Soon after arriving in Porto Ceresio we stopped to eat our lunch on a bench at the lakeside; up to then we had been pretty comfortable in the clothing we had decided to wear: there was plenty of frost on the ground, in the shade, but the sun was warm and the temperatures were cleanly above freezing. Removing the gloves to eat, however, resulted in quite cold hands, and we didn’t want to stay still for longer than strictly necessary.

So we spent another hour and a bit walking around Porto Ceresio like proper tourists and taking pictures. There was an exhibition of nativity scenes all around the streets, but to get a map one had to go to either facebook or instagram, or wait for the opening hours of an office that were later than the train we planned to get to go back home, so we only saw maybe half of them, as we walked around: some were quite nice, some were nativity scenes, and some showed that the school children must have had some fun making them.

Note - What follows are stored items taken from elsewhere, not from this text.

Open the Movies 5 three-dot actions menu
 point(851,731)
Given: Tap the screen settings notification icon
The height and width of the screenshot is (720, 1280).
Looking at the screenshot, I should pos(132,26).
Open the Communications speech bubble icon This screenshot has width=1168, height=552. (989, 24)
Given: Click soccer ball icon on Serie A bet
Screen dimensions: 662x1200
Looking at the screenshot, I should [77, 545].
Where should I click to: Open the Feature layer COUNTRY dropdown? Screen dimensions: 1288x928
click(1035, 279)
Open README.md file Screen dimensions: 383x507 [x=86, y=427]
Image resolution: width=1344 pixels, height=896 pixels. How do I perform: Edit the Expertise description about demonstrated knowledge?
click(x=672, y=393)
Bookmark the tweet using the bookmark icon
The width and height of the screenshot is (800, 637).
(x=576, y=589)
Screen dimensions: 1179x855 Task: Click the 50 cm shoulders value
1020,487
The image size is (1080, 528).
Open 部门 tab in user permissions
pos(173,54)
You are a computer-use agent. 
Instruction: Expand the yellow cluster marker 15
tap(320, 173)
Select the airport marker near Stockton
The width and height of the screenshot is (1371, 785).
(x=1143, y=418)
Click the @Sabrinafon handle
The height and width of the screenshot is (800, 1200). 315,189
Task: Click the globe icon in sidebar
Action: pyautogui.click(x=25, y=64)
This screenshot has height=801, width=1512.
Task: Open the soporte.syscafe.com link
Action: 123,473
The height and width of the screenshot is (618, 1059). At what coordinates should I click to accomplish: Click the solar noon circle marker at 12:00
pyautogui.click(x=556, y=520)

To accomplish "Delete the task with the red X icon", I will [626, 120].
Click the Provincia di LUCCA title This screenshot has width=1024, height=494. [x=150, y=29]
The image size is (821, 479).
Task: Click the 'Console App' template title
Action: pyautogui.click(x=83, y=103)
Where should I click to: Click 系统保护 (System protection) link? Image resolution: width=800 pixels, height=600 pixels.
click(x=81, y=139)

three gnome adjacent creatures made of branches of evergreen
trees, with a pointy hat made of moss, big white moustaches and
red Christmas tree balls at the end of the hat and as a nose.
They are wrapped in LED strings, and the lake can be seen in the
background.

Another Christmas decoration were groups of creatures made of evergreen branches that dotted the sidewalks around the lake: I took pictures of the first couple of groups, and then after seeing a few more something clicked in my brain, and I noticed that they were wrapped in green LED strings, like chains, and they had a red ball that was supposed to be the nose, but could just be around the mouth area, and suddenly I felt the need to play a certain chord to release them, but sadly I didn’t have a weaponized guitar on me :D

A bench in the shape of an open book, half of the pages folded
in a reversed U to make the seat and half of the pages standing
straight to form the backrest. It has the title page and beginning
of the Constitution of the Italian Republic.

Another thing that we noticed were some benches in the shape of books, with book quotations on them; most were on reading-related topics, but the one with the Constitution felt worth taking a picture of, especially these days.

And then, our train was waiting at the station, and we had to go back home for the afternoon; it was a nice outing, if a bit brief, and we agreed to do it again, possibly with a bit of a detour to make the walk a bit longer. And then maybe one day we’ll train to do the whole 5-6 hour thing through the hills.